Nous mettons clairement des rustines sur des problèmes systémiques. Le cas de la voiture électrique, qui sert à relancer un marché, est significatif, sans même parler des camions, des avions ou des porte-conteneurs si essentiels au système actuel. De manière générale, l’option mise en avant est celle du solutionnisme technologique, qui cherche surtout à créer de nouveaux marchés pour relancer la machine économique. Elle est intenable à de multiples points de vue. Elle demande des délais considérables pour remplacer les infrastructures physiques.

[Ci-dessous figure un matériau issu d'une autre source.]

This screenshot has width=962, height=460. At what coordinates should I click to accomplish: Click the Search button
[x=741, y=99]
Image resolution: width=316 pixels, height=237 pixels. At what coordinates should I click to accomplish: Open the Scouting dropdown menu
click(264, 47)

On ne parle pas non plus des externalités sociales des solutions que l’on avance. Depuis des années déjà, nous avons délocalisé les activités polluantes dans des pays souvent pauvres et lointains. Nous proposons aujourd’hui des mesures qui aggravent les problèmes ailleurs. Je pense à l’extraction du cobalt ou à la fabrication des batteries. Je pense aussi à ce que nous allons faire des vieilles voitures. Des voitures qui ne sont plus aux normes et sont remplacées par des voitures dites « propres », mais qui ne le sont pas tant que cela au regard du cycle de production, partiraient à l’exportation, principalement pour aller polluer l’Afrique.

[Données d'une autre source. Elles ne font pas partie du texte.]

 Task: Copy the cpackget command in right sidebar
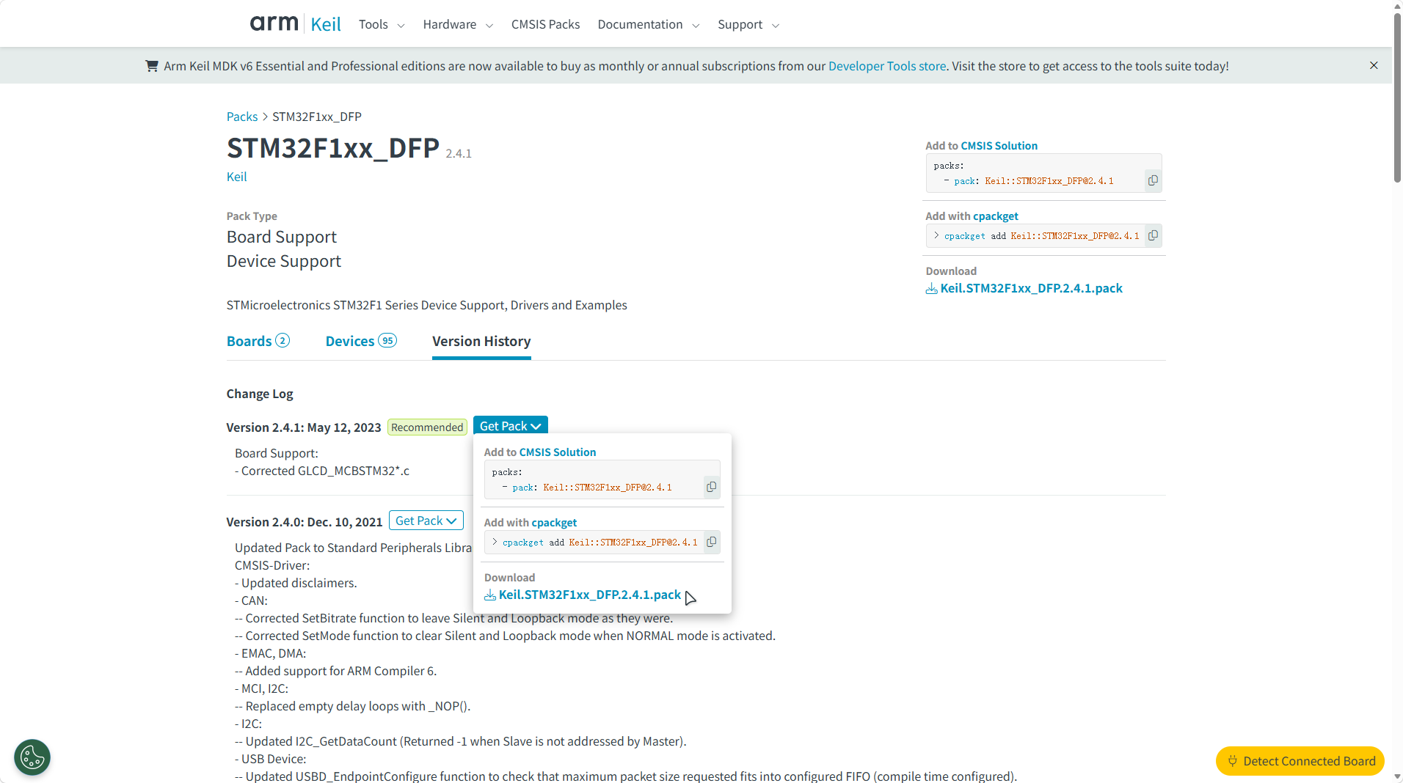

Enfin, les mesures et les objectifs affichés ignorent le sujet fondamental du manque de main-d’œuvre dans de nombreux secteurs stratégiques, sans laquelle nos sociétés ne peuvent pas fonctionner. Je pense à l’agriculture, au transport routier et au domaine médical. Lesdites pénuries trouvent principalement leur cause dans le capitalisme mondialisé où l’économie prime sur tout le reste avec des emplois qui perdent leur sens, sont pris dans des logiques comptables, et où le fantasme de la dématérialisation laisse penser qu’il serait possible d’avoir des sociétés faites de cadres, d’influenceurs et d’intellectuels. En bref, une négation du rôle primordial de l’industrie, de l’agriculture et des classes populaires.